Savitsky Karakalpakstan Art Museum

Savitsky Karakalpakstan Art Museum at Nukus, Uzbekistan

Author: ChanOJ Own work
Used under Creative Commons Licence

Wednesday 2nd September 2020

Chris Aslan Alexander

Russian Avant-Garde Art flourished during the first thirty years of the 20th Century, but as Stalin rose to power all but Socialist Realist expressions of art were banned. To own anything else was dangerous, and to start collecting it was unthinkable; yet that is exactly what Igor Savitsky did: he amassed the world’s second largest collection of Russian Avant-Garde art.

The remote location of the State Museum of Karakalpakstan, near the south shores of the Aral Sea, meant that Savitsky was able to get away with such subversive activity because even the authorities in Moscow were a little hazy as to where exactly Karakalpakstan was. Savitsky promoted Russian artists sent to Central Asia in exile as well as the first Central Asian artists to paint their own people and landscapes.

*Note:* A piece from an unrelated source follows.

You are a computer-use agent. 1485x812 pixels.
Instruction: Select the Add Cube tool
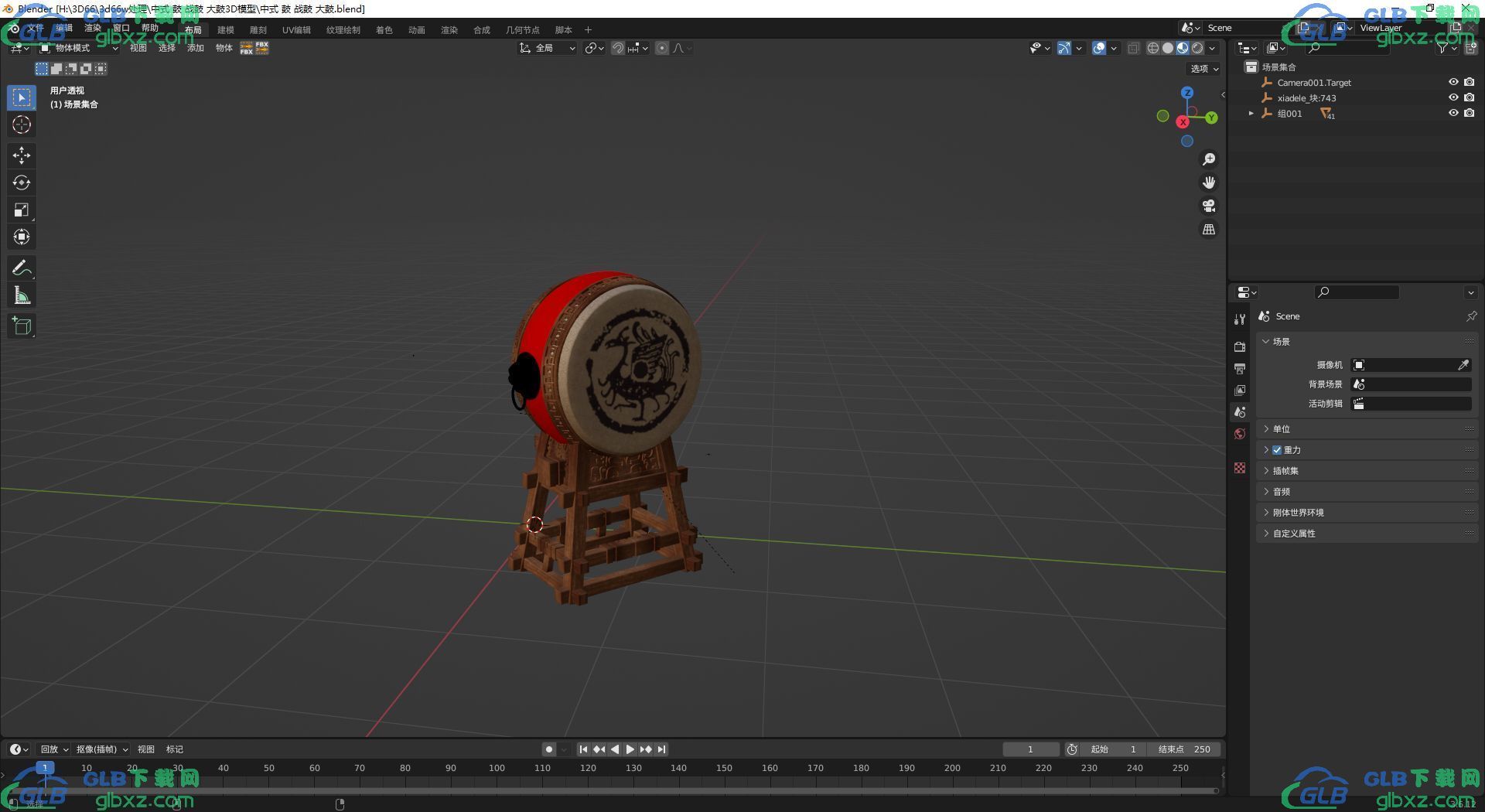coord(21,326)

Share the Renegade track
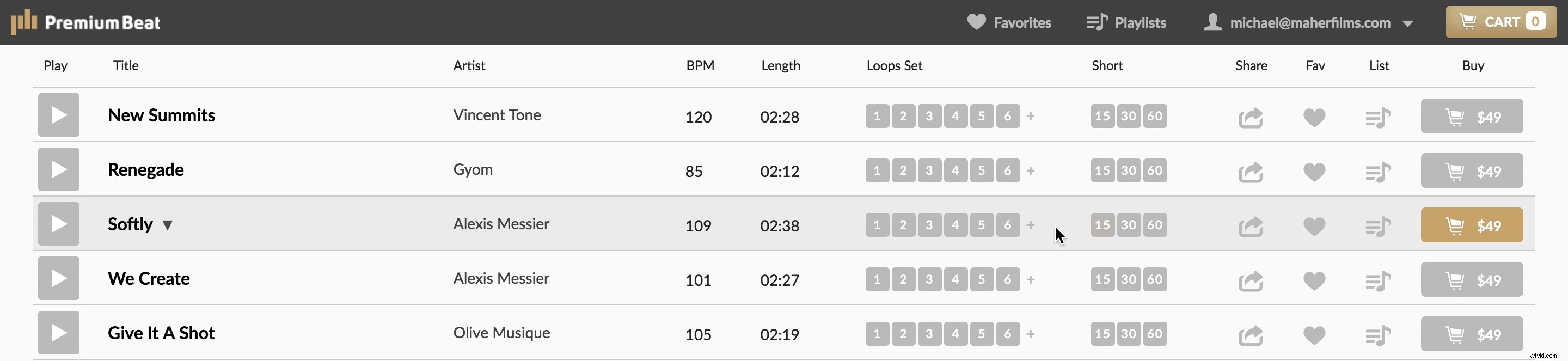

Chris spent his childhood in Turkey and in war-torn Beirut. After school he spent two years at sea before studying media and journalism at Leicester. After university he moved to Khiva, a desert oasis in Uzbekistan, where he established a UNESCO workshop reviving fifteenth century carpet designs and embroideries.

After a year in the UK writing A Carpet Ride to Khiva, he spent three years in the Pamirs in Tajikistan, training yak herders to comb their yaks for their cashmere-like down. Next came two years in Kyrgyzstan, living in the world’s largest natural walnut forest and establishing a wood-carving workshop. Chris has recently finished rowing and studying at Oxford, and a curacy at St. Barnabas in North Finchley. He is now taking two years out to focus on writing fiction. As well as lecturing for the Arts Society he leads tours to Central Asia, where a large part of his heart remains.

This lecture was streamed online on Wednesday 2nd September 2020 at 11:00am.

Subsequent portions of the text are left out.